I've come up with the following naive circuit:

5V ----------------------
| |
F |
S |
R |
| /
|-------|
| \.
T |
V |
R |
| |
0V ----------------------

Where FSR is the hacked up force sensing resistor, TVR is a trimming
variable resistor, and the jumble on the right is an NPN transistor. So,
this sort of works as far as the range of the resistance is correct. When
pressing the FSR though, as soon as the base voltage passes 0.6V the
transistor closes rapidly. In other words the sensitivity of the device is
lost so much so that it is barely better than the momentary switch that it
replaces in my current setup.

So basically, am I doing anything right? Is there some adjustment to this
circuit, or entirely different circuit that would satisfy my requirement
to transpose the resistive range yet retain the sensitivity of the device?

Thanks, Tim.
 
Tim Angus wrote:


This input measures the resistance across its 5V line and ground.

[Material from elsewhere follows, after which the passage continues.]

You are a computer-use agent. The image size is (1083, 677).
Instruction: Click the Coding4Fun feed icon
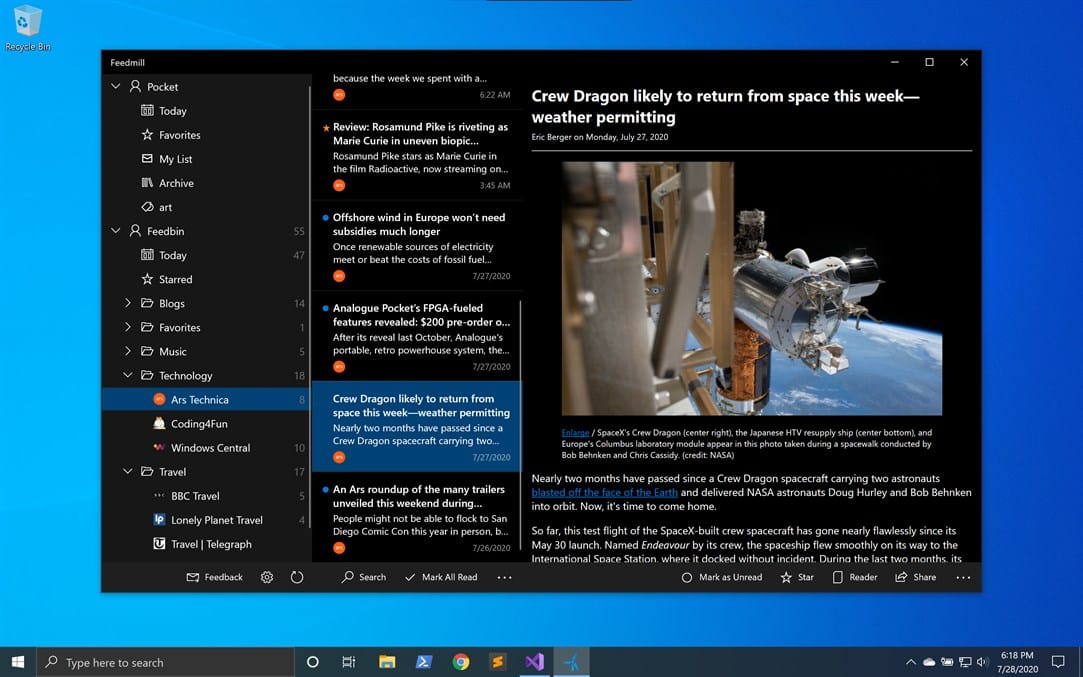tap(159, 424)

The
device which you connect to the input must have a resistance range from at
least 50KOhms to 0Ohms (or very close).
Do you know if the Roland electronic drum module passes only DC through
the external control resistor? Or does it actually apply an audio signal
across the external resistor (kinda like a volume control/fader where
the audio signal actually appears across the resistor)?

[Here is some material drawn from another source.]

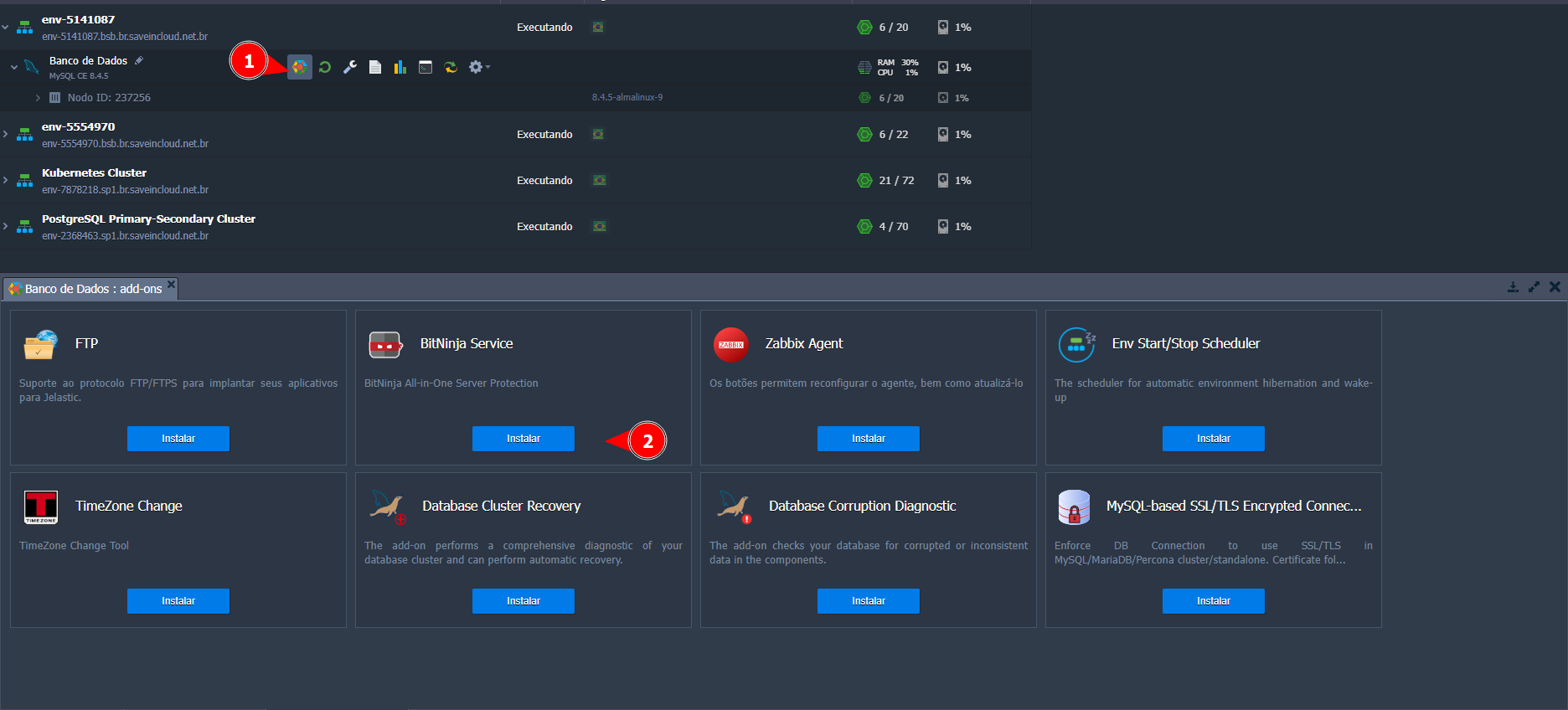Install the Zabbix Agent add-on

(868, 439)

The solution to matching your Xbox resistors to what the Roland expects
depends on the answer to the questions above.

MikeM
 
On Mon, 15 Mar 2004 16:20:00 -0700, MikeM wrote:
Do you know if the Roland electronic drum module passes only DC through
the external control resistor? Or does it actually apply an audio signal
across the external resistor (kinda like a volume control/fader where
the audio signal actually appears across the resistor)?
It's DC only at 5V.
 
Tim Angus wrote:

On Mon, 15 Mar 2004 16:20:00 -0700, MikeM wrote:

Do you know if the Roland electronic drum module passes only DC through
the external control resistor? Or does it actually apply an audio signal
across the external resistor (kinda like a volume control/fader where
the audio signal actually appears across the resistor)?


It's DC only at 5V.
How about turning your proposed transistor circuit upside down.
Use a PNP transistor instead of the NPN.
Put the FSR between the base of the transistor and ground.
Put the TVR between the base and +5V.
Ground the collector of the PNP.
Connect the emitter of the PNP to the Roland.

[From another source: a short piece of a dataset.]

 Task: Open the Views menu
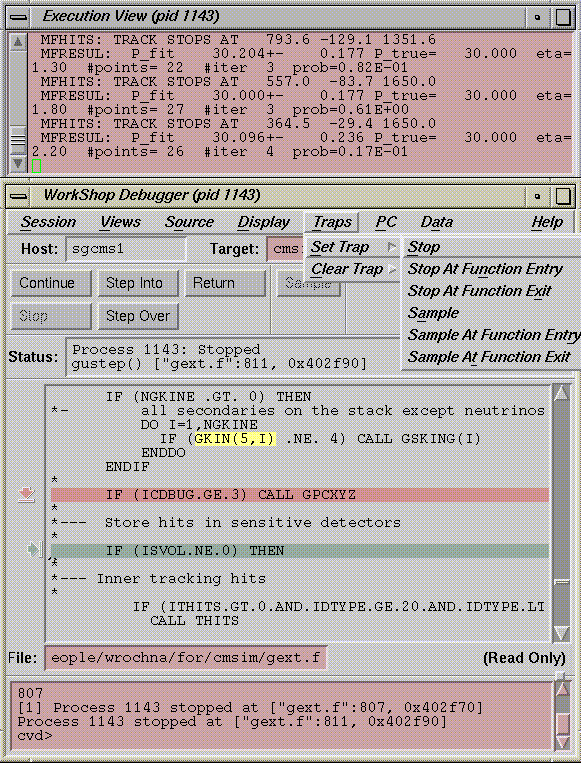tap(120, 222)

This configuration is called an emitter follower. It
has no voltage gain, just power-gain, where a small
base current controls a larger current flow in the
emitter. In other words, it converts the high resistance
of the FSR to a much lower effective resistance at
the emitter.

MikeM
 
On Mon, 15 Mar 2004 16:49:31 -0700, MikeM wrote:
How about turning your proposed transistor circuit upside down.
Use a PNP transistor instead of the NPN.
Put the FSR between the base of the transistor and ground.
Put the TVR between the base and +5V.
Ground the collector of the PNP.
Connect the emitter of the PNP to the Roland.

This configuration is called an emitter follower. It
has no voltage gain, just power-gain, where a small
base current controls a larger current flow in the
emitter. In other words, it converts the high resistance
of the FSR to a much lower effective resistance at
the emitter.
I've tried using a PNP as you suggest and while the sensitivity of the FSR
is retained, the range is little better than just using the FSR connected
directly to the Roland unit. I guess because the FSR never goes below
5KOhms the voltage divider will never produce a low enough voltage to
completely close the transistor. It's very important that when the FSR
hits its lowest resistance, the resistance of the overall circuit is as
close to 0 as possible.

Could a FET be the answer to my problems? I've read up a little, but I'm
still a little lost. Am I right in saying the resistance of a (J?)FET is
inversely proportional to the voltage on its gate pin. If so is it a
roughly linear relation?
 
In article <pan.2004.03.16.04.23.31.67436@NOSPAMsms.ed.ac.uk>, Tim Angus
<T.M.Angus@NOSPAMsms.ed.ac.uk> writes
On Mon, 15 Mar 2004 16:49:31 -0700, MikeM wrote:
How about turning your proposed transistor circuit upside down.
Use a PNP transistor instead of the NPN.
Put the FSR between the base of the transistor and ground.
Put the TVR between the base and +5V.
Ground the collector of the PNP.
Connect the emitter of the PNP to the Roland.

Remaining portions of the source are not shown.